Dans Le Palais des voleurs, Johan Sfar poursuit son exploration de l’univers fantastique de la jeune Parisienne. En plus des buveurs de sang, le projet convoque loups-garous, magiciens et zombies, puis évoque Baba Yaga, un conte traditionnel russe. Bien que le résultat apparaisse échevelé, voire confus, le ton et l’humour irrévérencieux se révèlent plutôt plaisants.
Le récit d’une jouvencelle écrit au « je » n’est pas sans suggérer Les Cahiers d’Esther de Riad Sattouf. Entre deux pugilats avec des créatures maléfiques, la protagoniste observe son monde, égratignant au passage les rêves de gloire de ses camarades de classe, la qualité de l’enseignement en France ou encore les bobos des Batignolles et leurs assiettes de fromages à trente-cinq euros.
Il demeure également amusant de voir l’auteur se moquer du quatrième mur : « Vous imaginez les lettres de parents ? Une collégienne lesbienne ivrogne dans Spirou ! ». À la fin de l’album, les bédéistes se mettent du reste carrément en scène, constatant qu’ils ont atteint le nombre de pages attendues par l’éditeur et qu’il faudra un nouveau tome pour raconter la suite des aventures de la rouquine.
Le coup de pinceau de Benjamin Chaud s’apparente à celui de son scénariste, tout en s’affranchissant de son trait excessivement nerveux. Le dessin est dynamique et les décors généreux ; les personnages se montrent, pour leur part, très expressifs. Rappelant le travail de Brigitte Findkaly dans Le chat du rabbin, les couleurs d’Isabelle Ribarot apportent beaucoup de chaleur aux images et au propos.

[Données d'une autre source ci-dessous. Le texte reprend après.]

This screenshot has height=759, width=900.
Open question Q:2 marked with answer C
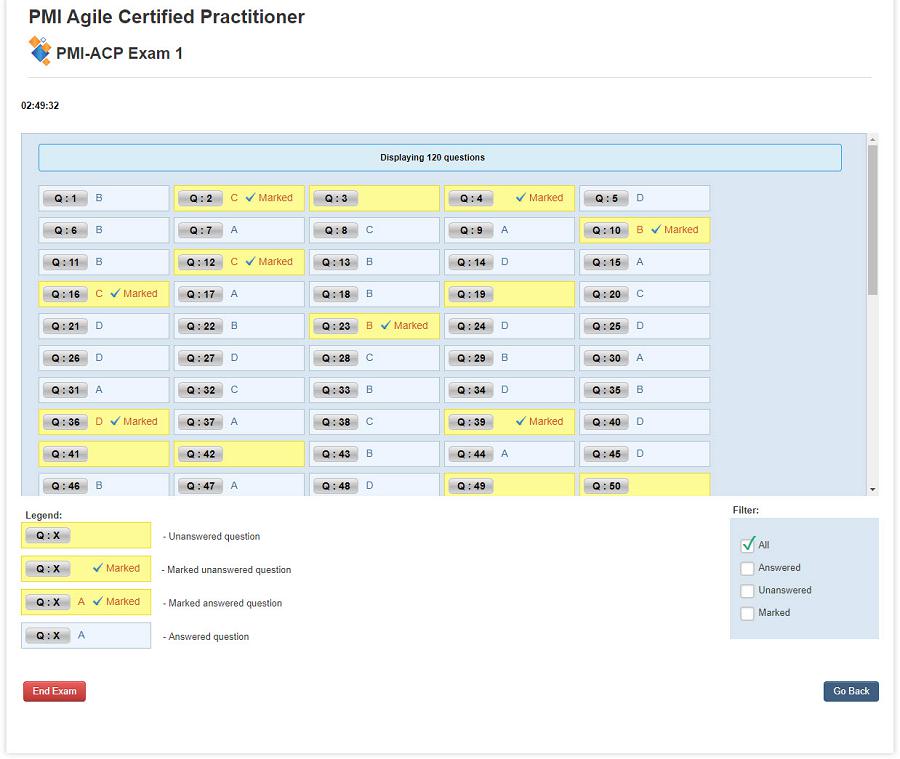click(200, 198)
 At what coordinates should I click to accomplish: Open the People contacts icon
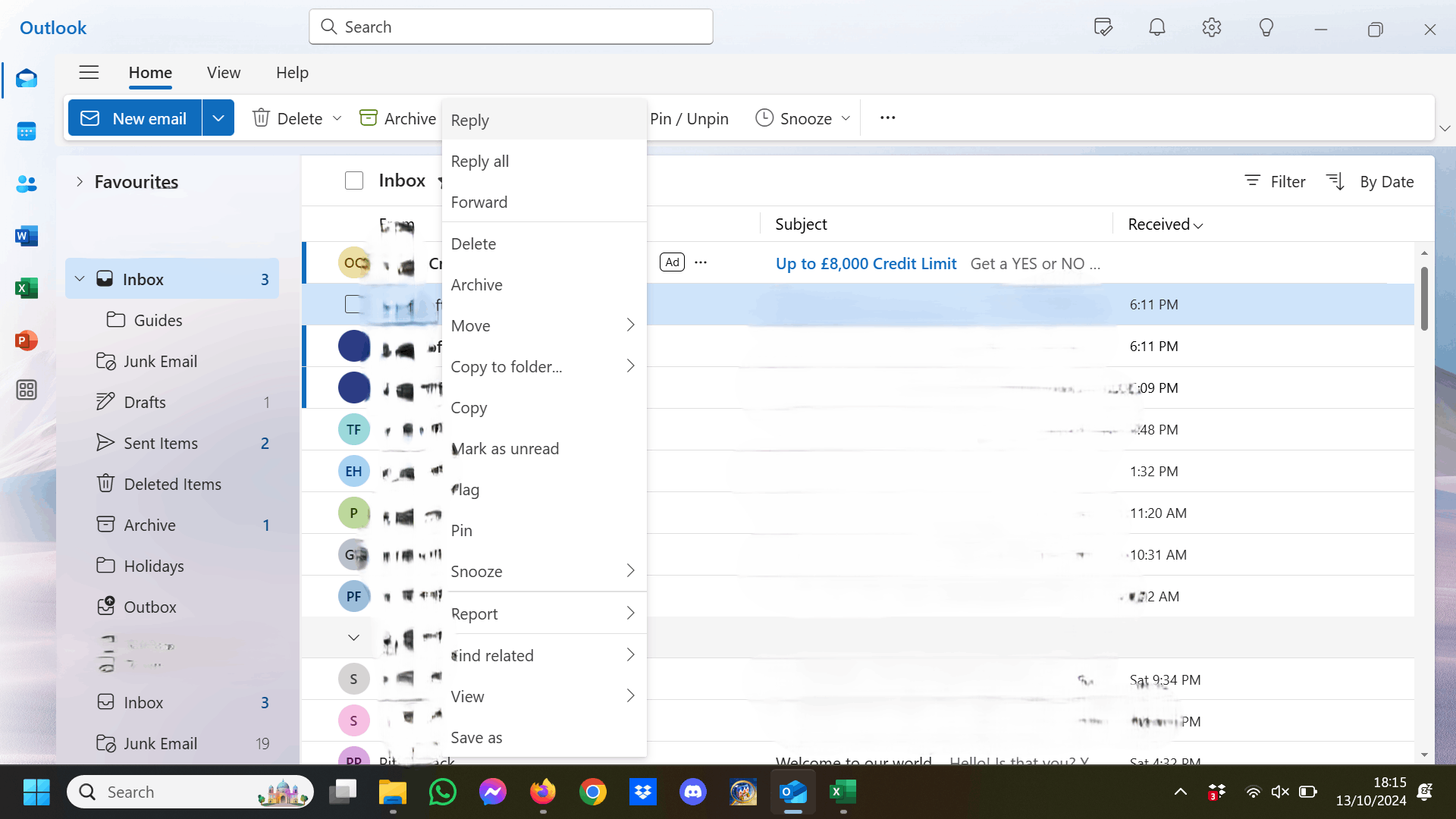tap(27, 184)
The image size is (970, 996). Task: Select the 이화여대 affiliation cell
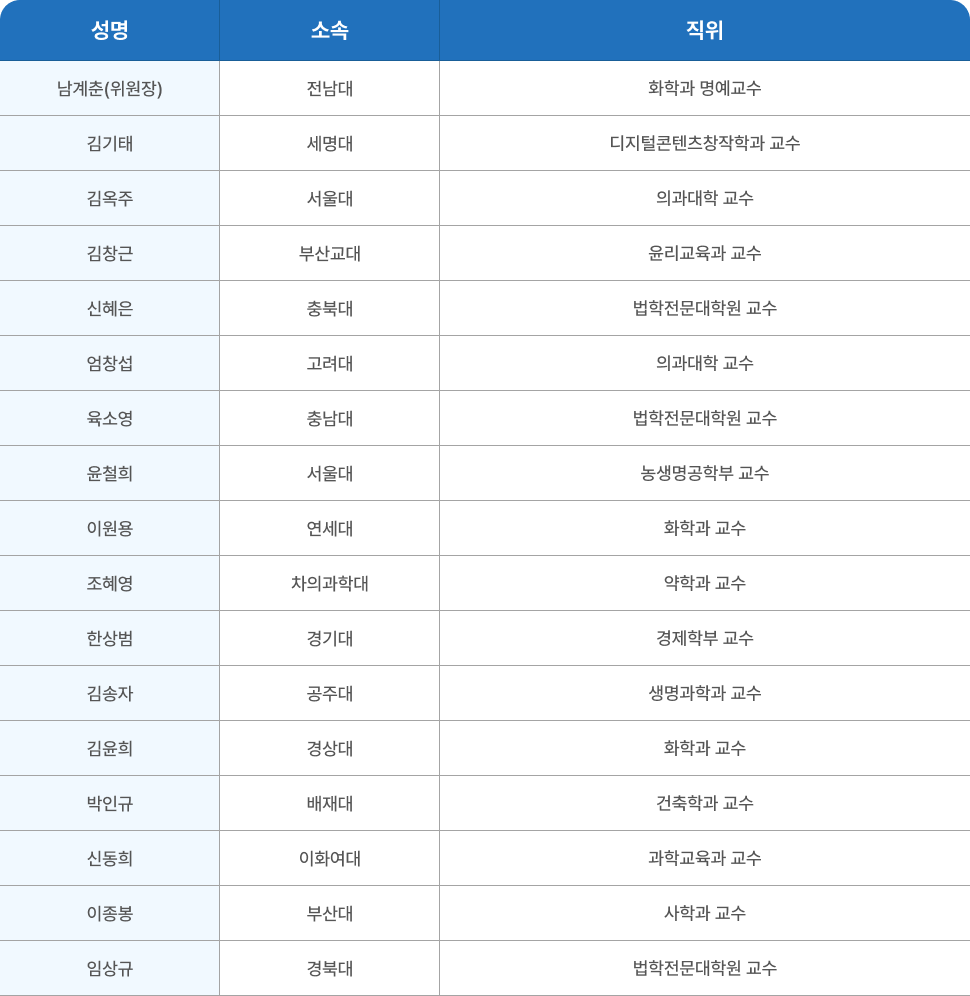[x=329, y=859]
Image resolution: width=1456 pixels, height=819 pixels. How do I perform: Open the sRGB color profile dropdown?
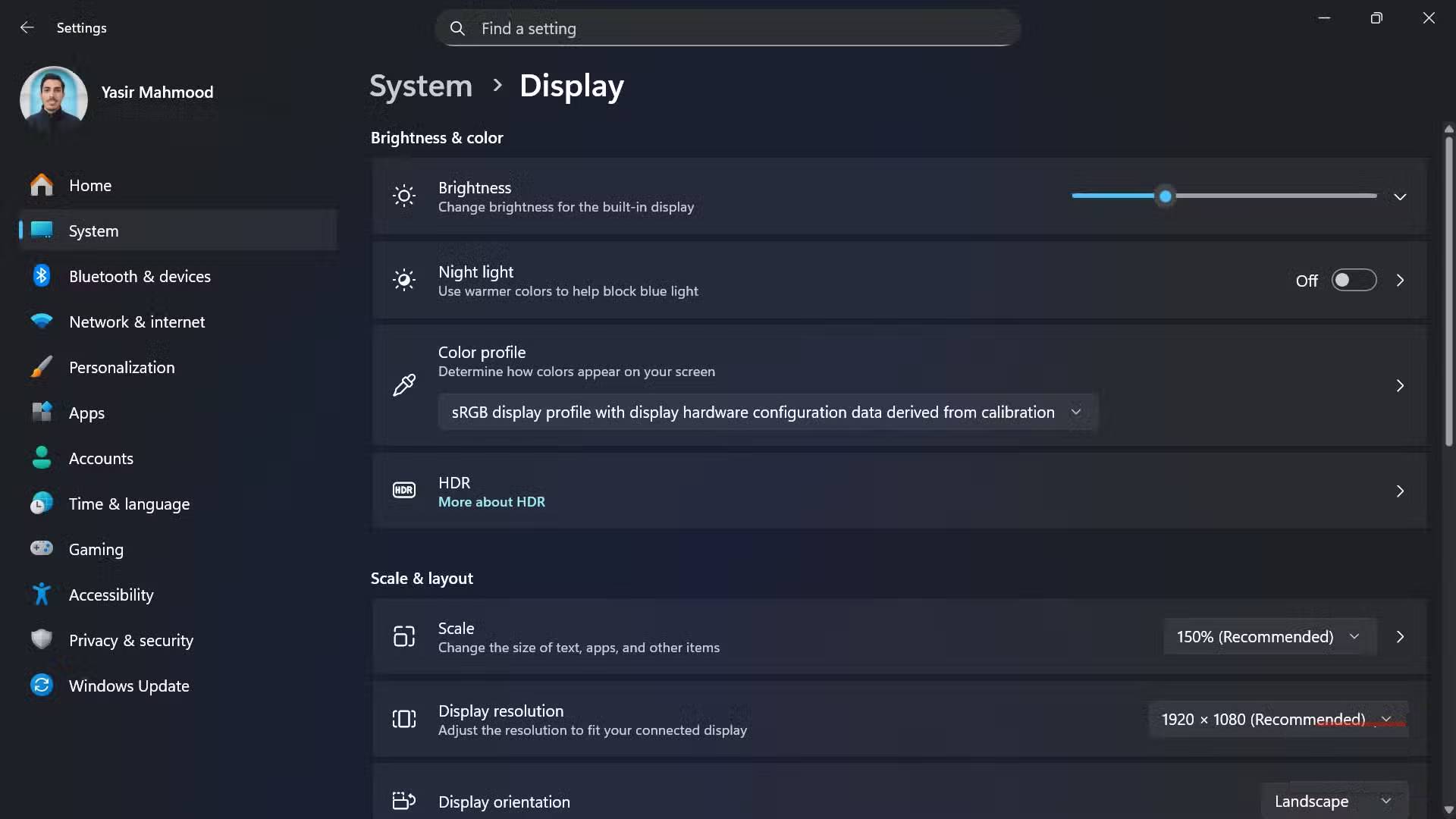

Il est difficile de déterminer à qui est destinée cette histoire où le scénario fait autant allusion à Harry Potter qu’aux rencontres un peu glauques, gracieuseté de Tinder. Jadis, René Goscinny arrivait à faire cohabiter différents niveaux de lecture dans ses scénarios. Certains gags visaient les jeunes, d’autres les parents, mais la narration conservait sa fluidité. Ce n’est pas le cas dans Héliotrope. Pour tout dire, le livre ne convient peut-être pas à un enfant âgé de moins d’une douzaine d’années, même si l'acheteur a l'impression qu'il s'agit d'un album jeunesse.